I found you through the Mad Tea Party, so I haven't known you long, but I applaud your decision and I'm glad you're not severing ties with the Internet completely. Yes, go do things. Blogging can become an obsession, and any obsession is bad for us. Getting outside, and seeing real living people is always better.

Susan said...

Dearest Tori,

You KNOW I consider you a friend. However, I agree with Magaly, when things are a bother then, you have to give them up, or at least change how you do things. I will miss you in the blogging world. I am SOOO very glad we met! :)

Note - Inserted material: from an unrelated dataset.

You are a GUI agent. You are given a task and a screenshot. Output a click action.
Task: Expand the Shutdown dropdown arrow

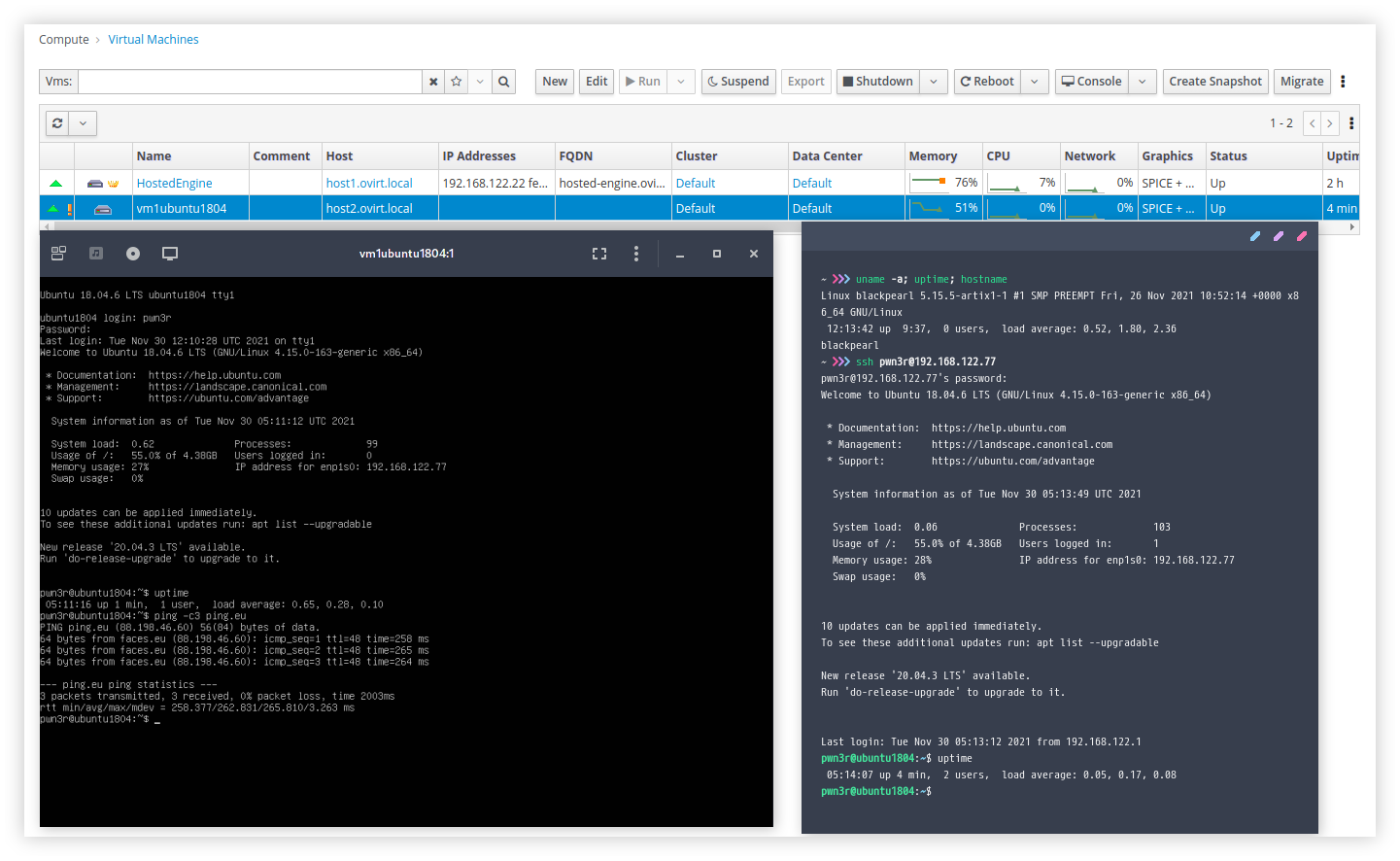[x=934, y=82]
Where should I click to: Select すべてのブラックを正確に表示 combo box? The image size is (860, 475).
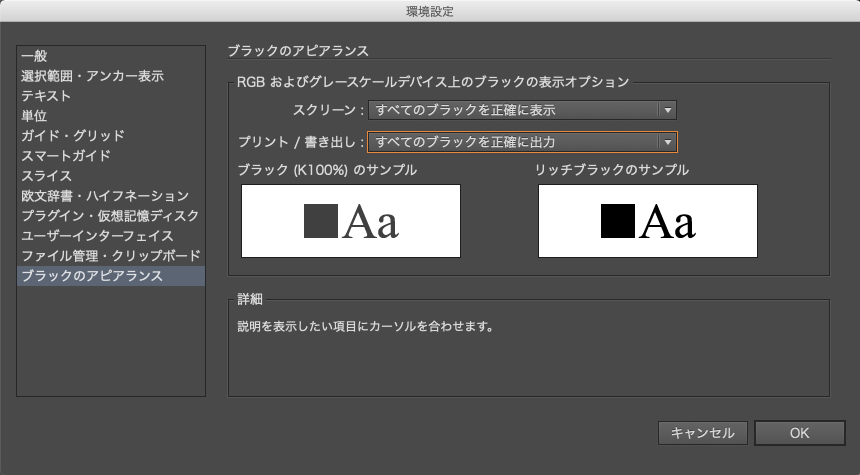pyautogui.click(x=522, y=110)
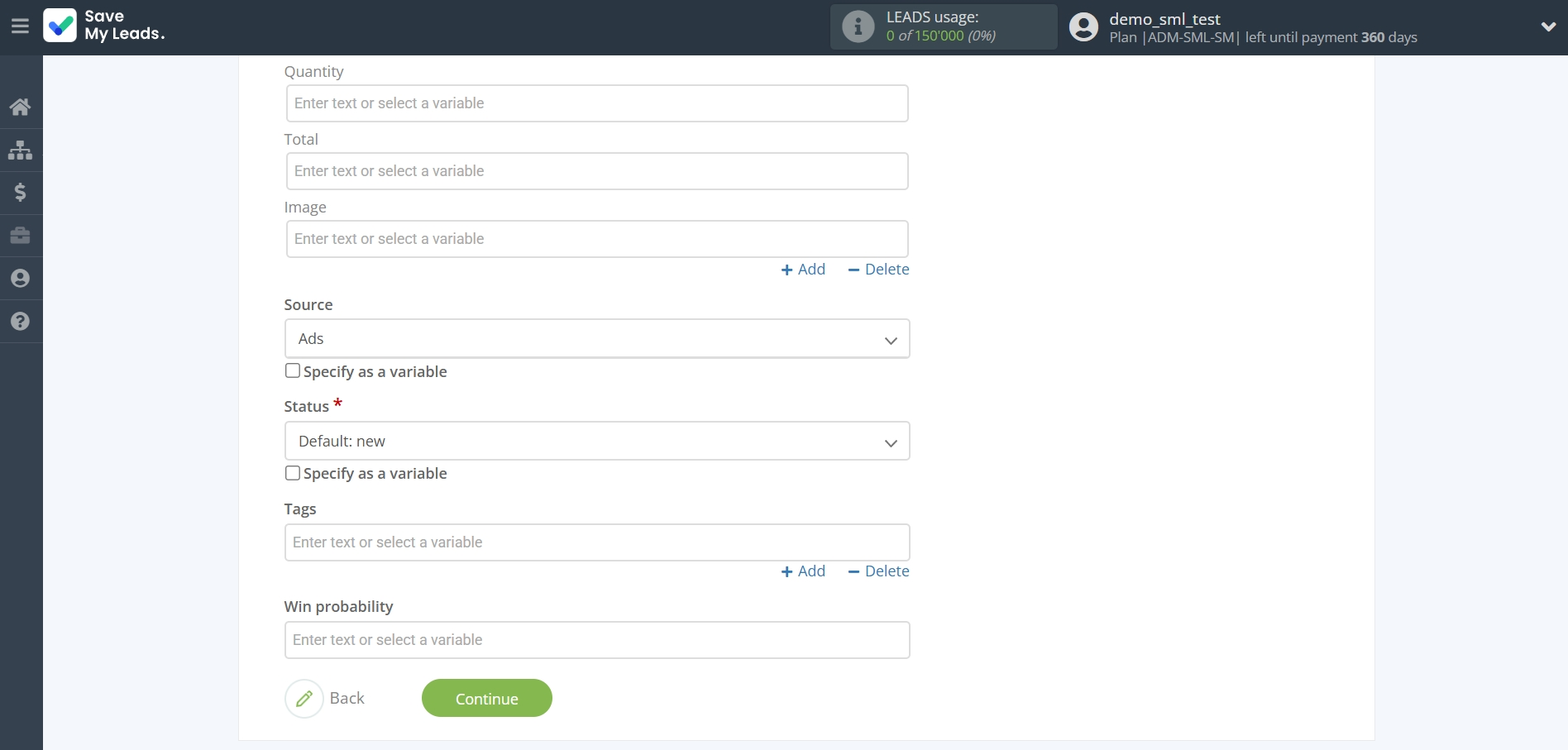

I TOTALLY understand about depression and the internet being a life line. Unfortunately for me, it will remain one, as my family are all idiots and constantly fighting, and My last friend IRL did a MAJOR betrayal against me, and I have tried reaching out to her, and give her the opportunity to apologize to me on numerous occasion. She wants me to apologize to HER. HA! Recently she has reached out to my daughter on FB, obviously my daughter told her to leave her alone. SOOOOO My online friends are my friends!
Please stay in touch on FB, as you know sometimes you and I have email dysfunction! LOL
Love you. Much light and many blessings upon you, Kelly and your animals! I hope to hear news of your family expanding soon!

BB,
Susan

The Coexist Cafe said...

I absolutely, completely get what you mean. I had a LiveJournal for years -- probably from 18 on -- and recently deleted it because, like you, it was becoming a chore and got a little too drama-licious for my liking. So I saved it all and deleted it.

It was hard... it really was. I sometimes wish that I had a private blog to go to, to just write about anything. But a lot of the time, I'm really glad I did it, as it freed up a lot of time and energy. I hope that you'll find the same. :)

And of course, we'll have your books! And Facebook! And everything else to just keep up with you!!

I'm really glad you have so many things you want to keep track of, and that most of it is off the internet. I hope you find it fulfilling and that it gives you so much joy, joy that you very much deserve. :)

Much love and many hugs, sweetheart!! <3

Toriz said...

Thanks all!

Toriz said...

Oh, and for anyone wanting to know why my plan to make the blog private and further posts were published before comments on this post had stopped and yet you never saw them, it's because I had them in draft for a while trying to decide which to publish. So don't worry about over-lapping dates.